Questions:
A - Print the part of the passage about the painter Petrytskyi starting at "Starting from the" and ending at "Battle of Kursk.".
B - According to the passage about the painter Petrytskyi, in what year did he receive the title of People's Artist of USSR?
C - Pick up the passage about the painter Petrytskyi where it stops and write what comes next.
Excerpt to read Block Start
Petrytsky's painting "Disabled" was presented at the Venice Biennale of 1930, received a high grade, and then traveled to America for several years as part of an exhibition of paintings, many of which were mentioned by the European press.

Starting from the mid-1930s, Petrytskyi was forced to justify his "formalism" before the increasingly totalitarian Soviet regime. For instance, while recognizing the high artistic level of Pablo Picasso's works, he called them "alien" in the class sense. Despite his earlier participation in the modernist and avantgarde movements, Petrytskyi continued to be valued by the government, receiving the title of People's Artist of USSR in 1944 and two Stalin Prizes in 1949 and 1951. During the Second World War he received permission from Nikita Khrushchev to join the Red Army in order to create sketches for a future monumental painting dedicated to the Battle of Kursk.
Excerpt to read Block End
Information supplied Block Start
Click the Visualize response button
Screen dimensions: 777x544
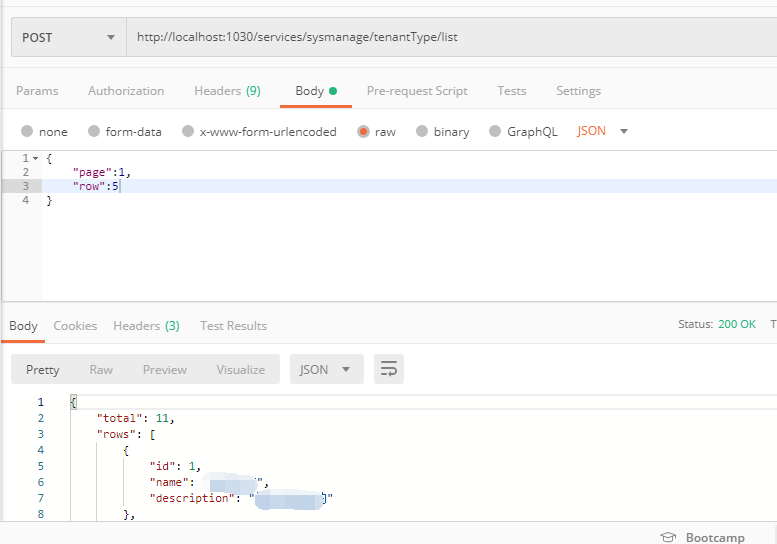tap(241, 369)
Information supplied Block End
Results for the exercise:
A -
Starting from the mid-1930s, Petrytskyi was forced to justify his "formalism" before the increasingly totalitarian Soviet regime. For instance, while recognizing the high artistic level of Pablo Picasso's works, he called them "alien" in the class sense. Despite his earlier participation in the modernist and avantgarde movements, Petrytskyi continued to be valued by the government, receiving the title of People's Artist of USSR in 1944 and two Stalin Prizes in 1949 and 1951. During the Second World War he received permission from Nikita Khrushchev to join the Red Army in order to create sketches for a future monumental painting dedicated to the Battle of Kursk.

B - 1944

C -
Petrytsky died on 6 March 1964, and was buried in Baikove Cemetery in Kyiv. His bronze tombstone was created by sculptor Halyna Kalchenko, and installed in 1970.

More than 500 of Petrytsky's works of stage design belong to the collection of the Museum of Theatre, Music and Cinema of Ukraine. Additionally, some of his works are kept at the National Art Museum of Ukraine.